A detta di molti, il 2019 sembra non essere stato un anno semplice per la nostra agricoltura, sia in termini produttivi/agronomici che commerciali. Raccogliamo u “succo amaro”, pur tenendo conto degli eventi atmosferici sempre più violenti: bombe d’acqua, trombe d’aria, shock termici, forti raffiche di vento hanno messo a dura prova agricoltori e colture, determinando provvedimenti spesso cervellotici da parte di soggetti che parlano di filiere, ancora tutte da verificare.

Agrumi

Già a febbraio 2019 si assisteva a una profonda crisi commerciale, con prezzi di vendita da 0,05 a 0,15 €/kg, a fronte dei 0,30 €/kg dei costi di produzione. Mentre alcuni agrumicoltori hanno preferito lasciare i frutti non raccolti, altri hanno preso la drastica decisione di tagliare i loro impianti, perché la rinuncia alla coltivazione risultava più conveniente della produzione.

Fragole

Gli ingenti quantitativi provenienti dall’estero (non solo europei) hanno provocato una forte saturazione sui mercati e, di conseguenza, problemi nella commercializzazione e nella remunerazione degli agricoltori, con quotazioni che non hanno superato 1,50 €/kg ( al di sotto sia dei costi di produzione che di trasporto).

Pere

Per questa referenza, invece, il 2019 è risultato l’anno con la più bassa produzione di sempre, con un’offerta nazionale complessiva di 365.000 tonnellate, contro le 730.000 tonnellate del 2018. Questa drastica riduzione non è stata solo dovuta alle grandinate e alla cascola dei frutticini a causa degli sbalzi termici, ma soprattutto alla vertiginosa diffusione della cimice asiatica.

Mele

Situazione simile anche per le mele, il cui calo di produzione riguarda tutta Europa, con circa 10.500.000 tonnellate complessive, a fronte di 13.200.000 tonnellate nel 2018. In Italia, la riduzione è stata stimata intorno al 3%.

Drupacee

Annata molto difficile anche per albicocche, ciliegie, pesche, nettarine, specie in Basilicata e Puglia.
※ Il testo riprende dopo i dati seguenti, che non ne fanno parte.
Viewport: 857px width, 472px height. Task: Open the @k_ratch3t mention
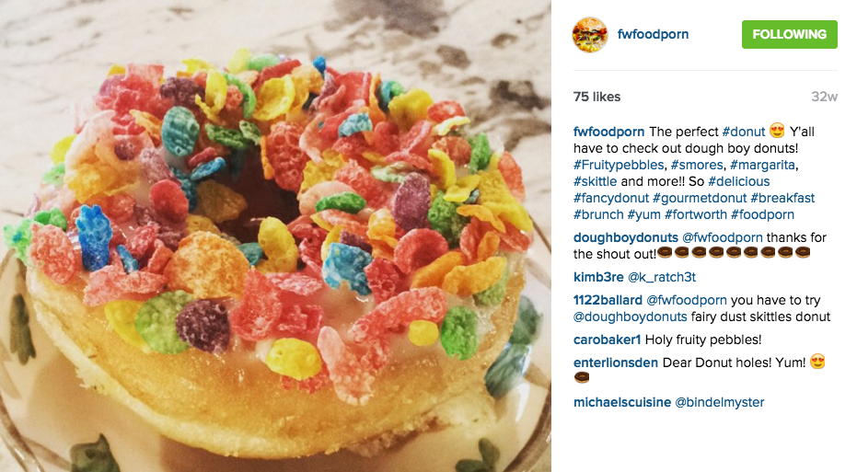point(662,277)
Molti di questi areali, nel maggio 2019, sono stati colpiti da condizioni climatiche fuori dall’ordinario, che hanno determinato la perdita della produzione di oltre il 60%, specie nel metapontino.

Uva da tavola

Settembre e ottobre, i mesi clou per la vendita di questa referenza, sono stati caratterizzati da poche richieste e prezzi insoddisfacenti, tanto da indurre proteste pacifiche dei produttori davanti ad alcune catene di supermercati. Il 2019 è stato dunque un anno difficile per tutti gli agricoltori, che sempre più spesso non vedono ripagato il loro lavoro e i sacrifici di un intero anno. Questo lo dichiara oggi il presidente Andrea Michele Tiso, che intende significativamente rappresentare agli agricoltori del nostro Paese l’impegno della Confeuro, che da sempre cammina a fianco di chi produce cibo come “mission” per i cittadini del mondo. Tiso, nell’augurare al mondo agricolo e a tutto l’indotto un nuovo anno di coerenza e responsabilità, puntualizza che se dal lato climatico ben poco si può fare, in ordine alle politiche agricole europee c’è ancora tempo per fare in modo che l’agricoltura non sia una catena di montaggio che produce pillole chimiche.